§ **Excerpt to read**
■ ■ ■
Assisted suicide advocates like to use that sound bite of all sound bites: “Choice.” But there are three other “C-words” I like to focus on too: Context, consequences, and compassion—in the true root meaning of that wonderful word, which means to “suffer with.”
This is a context moment: The USA is doing a terrible job, it seems, in regulating nursing homes and preventing our senior citizens from abuse. From the New York Times story:
Federal health officials impose only minimal penalties on nursing homes repeatedly cited for mistreatment of patients, Congressional investigators say in a new report. As a result, they said, some nursing homes cycle in and out of compliance with federal standards and pose a continued threat to the health and safety of patients.
“Some of these homes repeatedly harmed residents over a six-year period and yet remain in the Medicare and Medicaid programs,” said the report, to be issued next week by the Government Accountability Office, an investigative arm of Congress.
■ ■ ■
[Entries drawn from a collection]
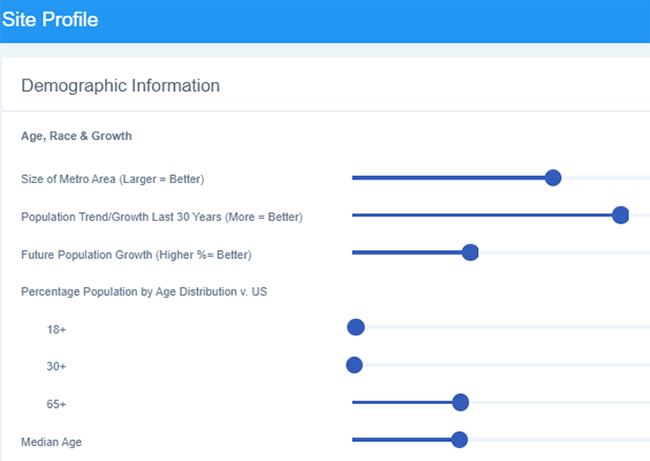Click the empty track of Future Population Growth slider
This screenshot has width=650, height=461.
pyautogui.click(x=564, y=252)
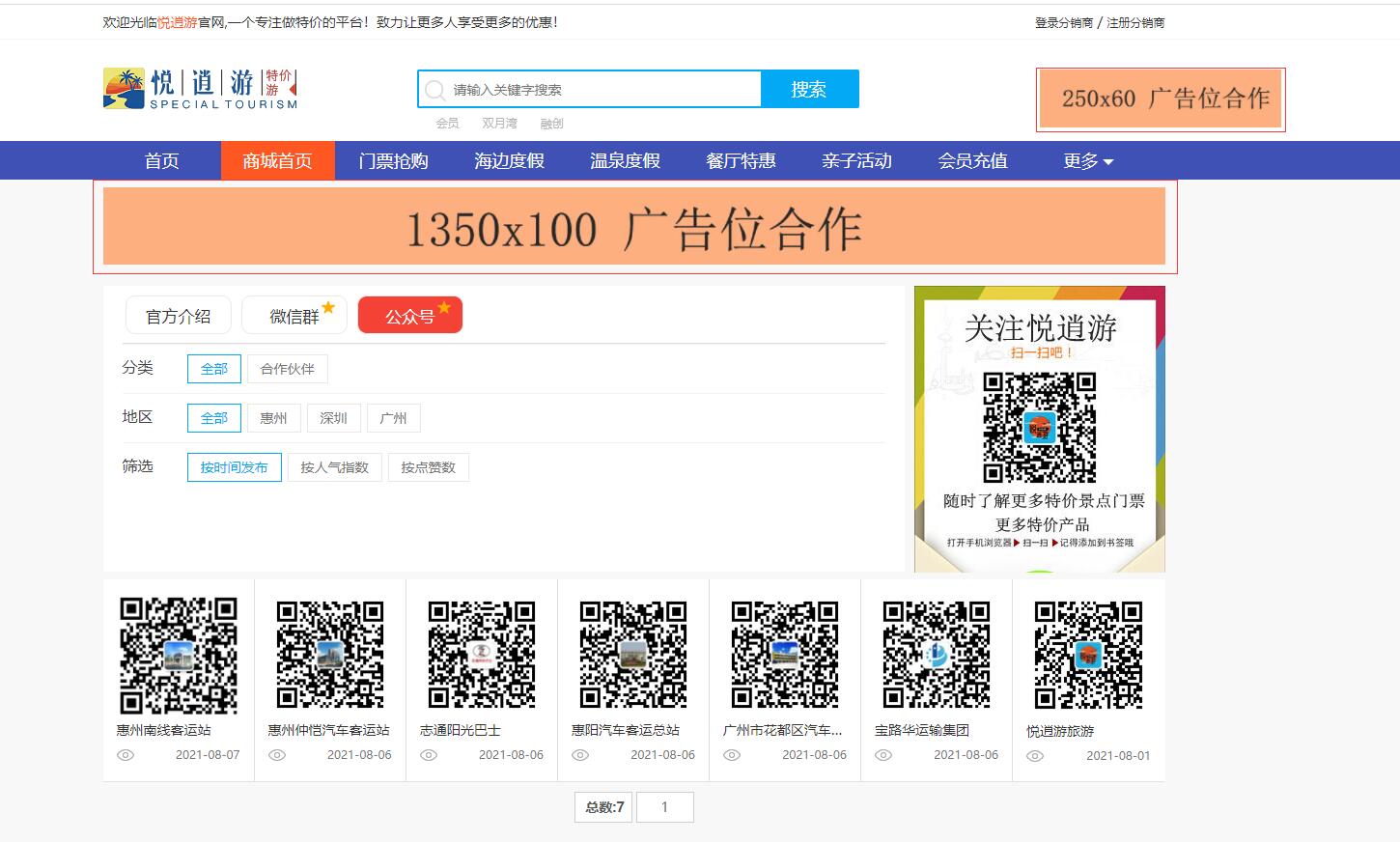Switch to the 微信群 tab
Image resolution: width=1400 pixels, height=842 pixels.
pos(294,316)
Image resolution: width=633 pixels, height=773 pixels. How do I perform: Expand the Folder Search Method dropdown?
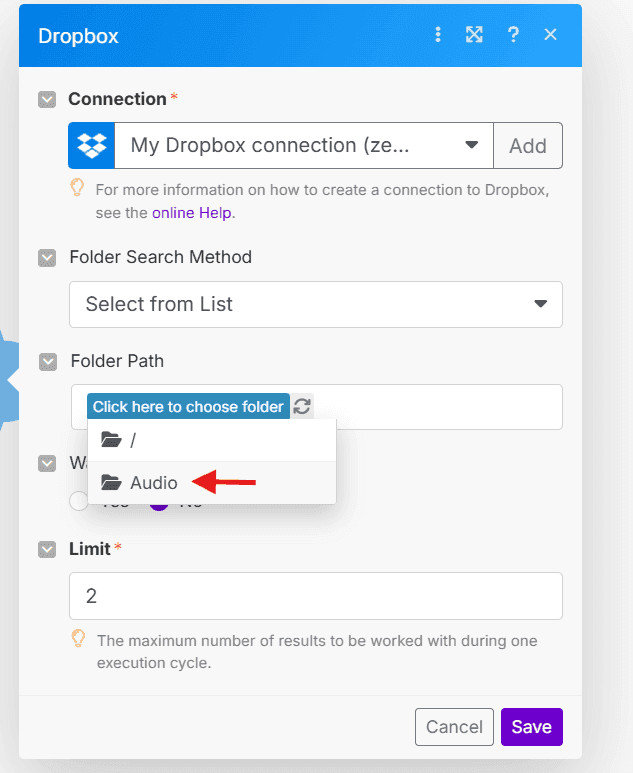click(x=315, y=304)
■ ■ ■
§ **Questions to answer**
**1)** In the passage on nursing home oversight, over what period did some homes repeatedly harm residents, according to the report?
**2)** Continue the passage on nursing home oversight, picking up after its final sentence.

§ **Exercise responses**
**1)** A six-year period.

**2)**
The Department of Health and Human Services “fails to hold homes with a long history of harming residents accountable for the poor care provided,” the investigators said.
If government cant protect seniors from abuse, how will it protect against abuse in assisted suicide? Indeed, how will doctors even know abuse is happening when many, if Oregon is any indication, will barely know the patient for whom they are writing a poison prescription? (Statistics indicate that some doctors knew their assisted suicide patients for two weeks or less before prescribing.)
The answer is: It won’t. Indeed, based on Oregon’s law and legislation in California, actual protections aren’t the point. Seeming to protect: That’s the political ticket.
Context. We definitely need to keep it in mind when debating assisted suicide.